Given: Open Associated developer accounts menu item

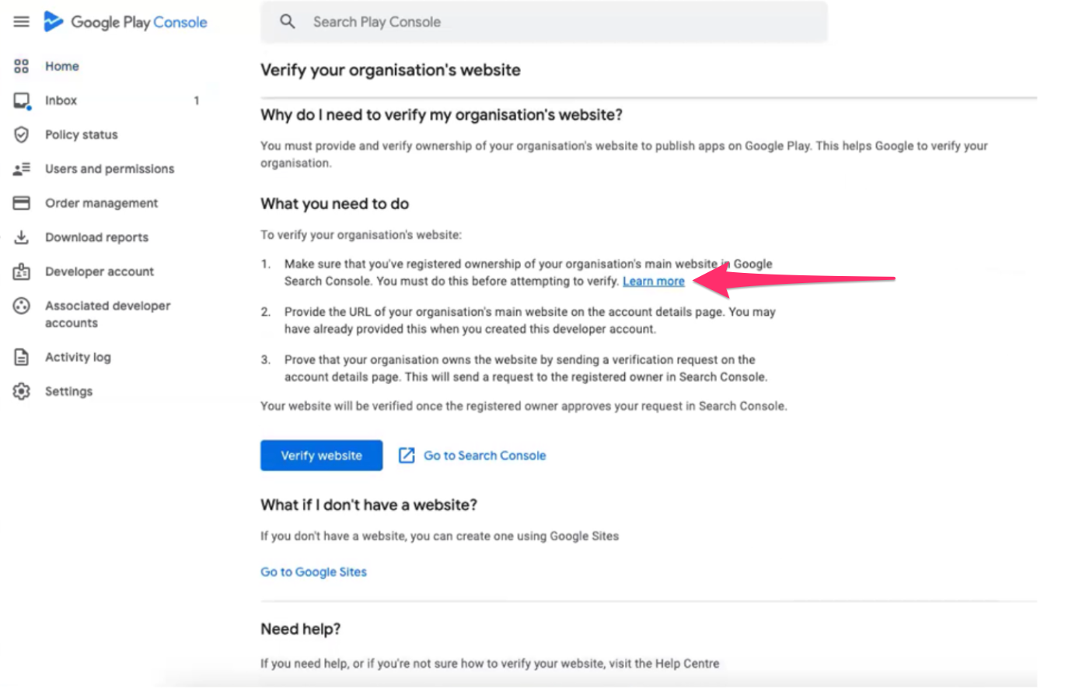Looking at the screenshot, I should pyautogui.click(x=107, y=314).

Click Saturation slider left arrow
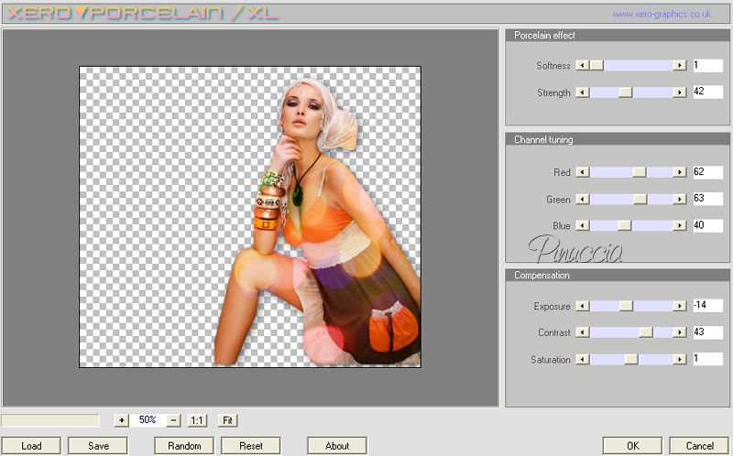coord(581,359)

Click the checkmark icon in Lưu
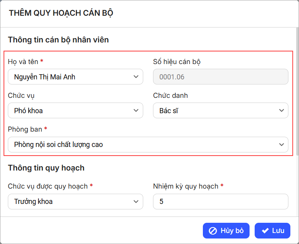point(265,231)
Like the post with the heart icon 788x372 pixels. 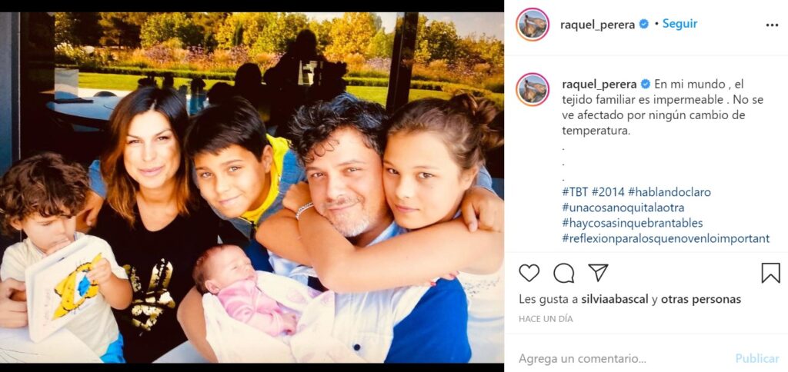click(529, 273)
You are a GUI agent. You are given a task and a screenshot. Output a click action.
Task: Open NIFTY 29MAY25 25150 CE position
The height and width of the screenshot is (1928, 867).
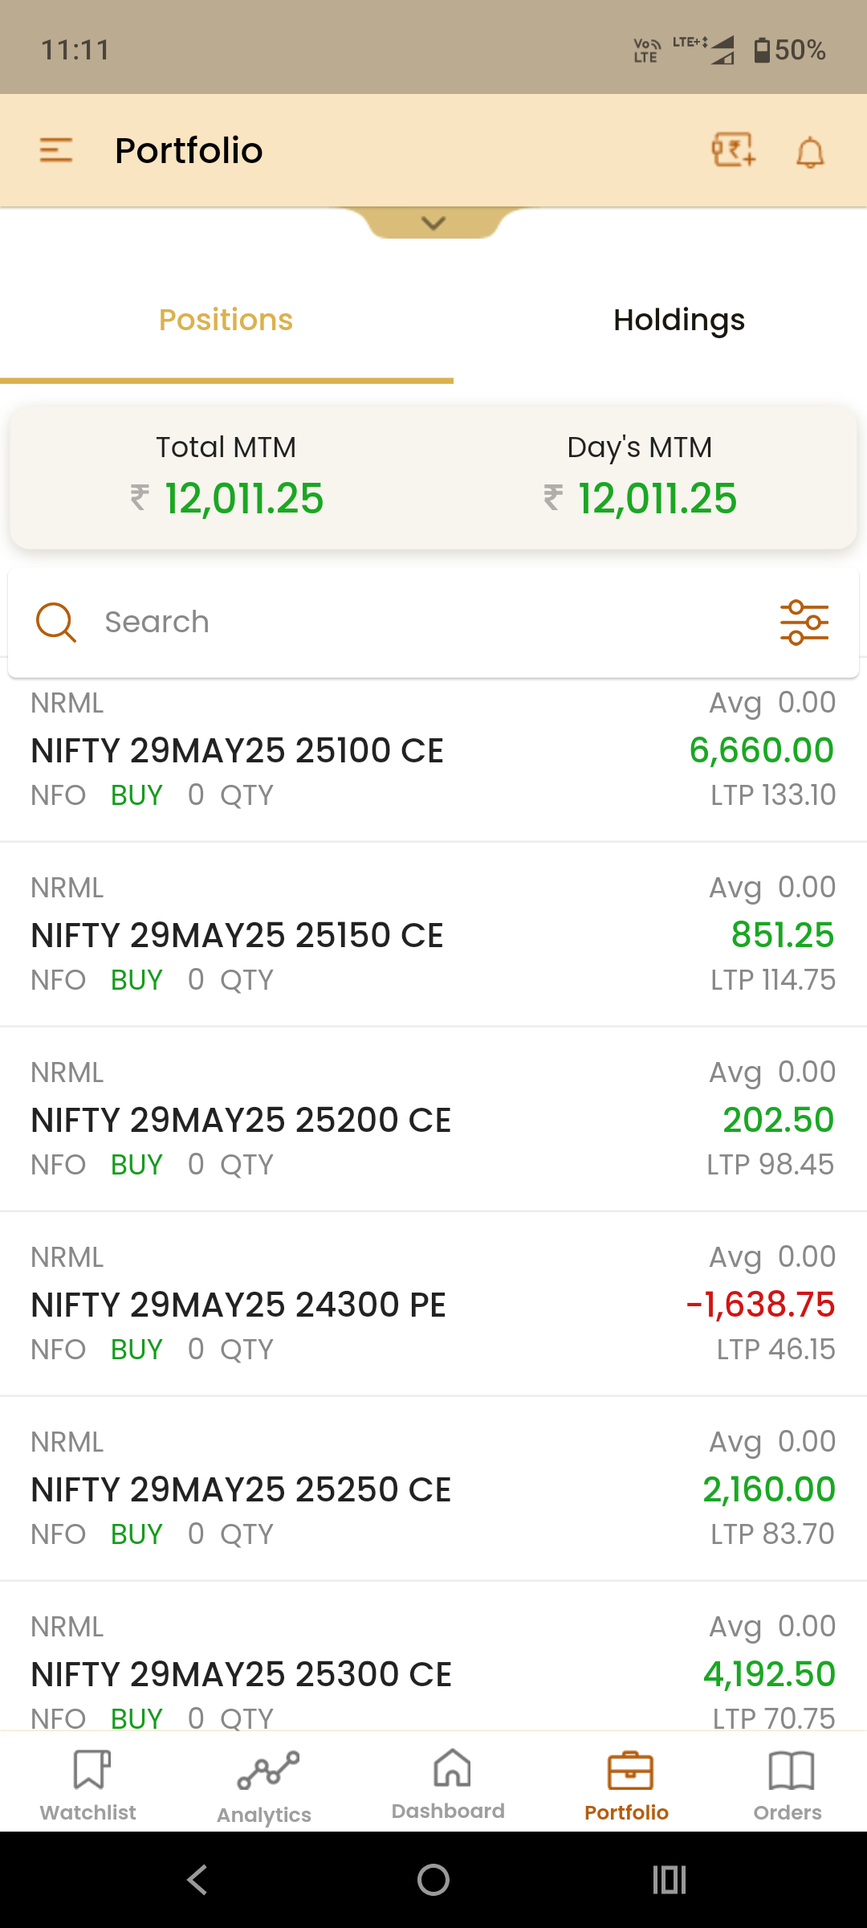coord(434,934)
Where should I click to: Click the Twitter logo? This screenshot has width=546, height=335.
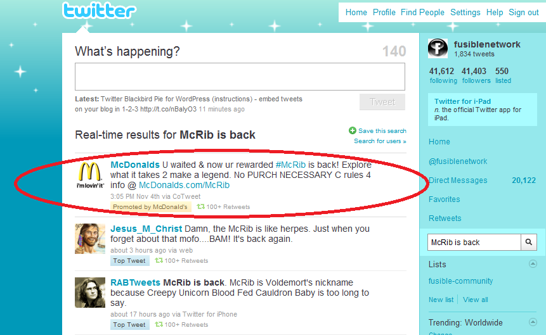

## WORK INSTRUCTION
Using the listing above, write out exactly the lines from the one that holds "The height and" through the last line, both included, and omit pictures.

## WRITTEN SOLUTION
The height and width of the screenshot is (1928, 867).
coord(434,934)
Where should I click to: Click the Twitter logo? This screenshot has width=546, height=335.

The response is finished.